►

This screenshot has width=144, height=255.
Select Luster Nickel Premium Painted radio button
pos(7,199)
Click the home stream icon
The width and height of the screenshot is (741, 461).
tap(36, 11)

◄

In the listing above, find the line containing "Select Luster Nickel" and please quote exactly that line through the last one, and no other lines.

Select Luster Nickel Premium Painted radio button
pos(7,199)
Click the home stream icon
The width and height of the screenshot is (741, 461).
tap(36, 11)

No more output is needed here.